Building on this foundation, we developed LogiCAR designer, a novel genetic algorithm that identifies tumor-specific logical combinations of surface antigens using AND, OR, and NOT operators. When applied to breast cancer cohorts comprising nearly 2 million cells from 342 patients, LogiCAR designer successfully identified triplet antigen combinations that discriminate between tumor and normal cells more effectively than clinically approved single-antigen targets. We then applied this framework to a new paradigm: individualized circuit design. We identified circuits tailored to the unique tumors of patients and showed the striking potential to achieve >99% tumor-targeting efficacy for most patients, when applied to a novel multi-ethnic cohort of 82 patients. Importantly, LogiCAR designer demonstrated robust convergence properties and computational efficiency across gene combination sizes of up to 5 genes, making it practical for potential clinical deployment of next-generation cell therapies.
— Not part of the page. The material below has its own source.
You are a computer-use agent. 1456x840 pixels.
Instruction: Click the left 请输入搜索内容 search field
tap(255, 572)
Finally, I apply our computational framework to lung cancer in non-smokers (LCINS), a critical unmet clinical need with distinct biology from smoking-associated lung cancer. While smoking rates have declined, LCINS incidence has been rising. Patients have limited treatment options: tumors inevitably evolve resistance to molecularly targeted therapies, and they tend to respond poorly to immune checkpoint inhibitors due to low mutational burden of LCINS. This creates an urgent need for alternative treatment strategies. Using single-cell transcriptomics data from LCINS patients, we systematically evaluated potential CAR targets and their combinations, and identified promising candidates with superior efficacy and safety profiles specific to this patient population.
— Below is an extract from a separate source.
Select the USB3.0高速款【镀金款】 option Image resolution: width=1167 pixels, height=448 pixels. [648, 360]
This work advances the field of CAR-T cell therapy by providing computational tools for rational target selection for cell therapy design. The methods presented enable systematic identification of safer and more effective CAR targets through data-driven analysis of single-cell transcriptomics data, addressing critical challenges in extending CAR therapy to diverse malignancies. We demonstrate applications in head and neck cancer, breast cancer, and lung cancer in non-smokers, establishing a generalizable framework for CAR target discovery that can be adapted to additional cancer types, patient populations, and even other pathologies.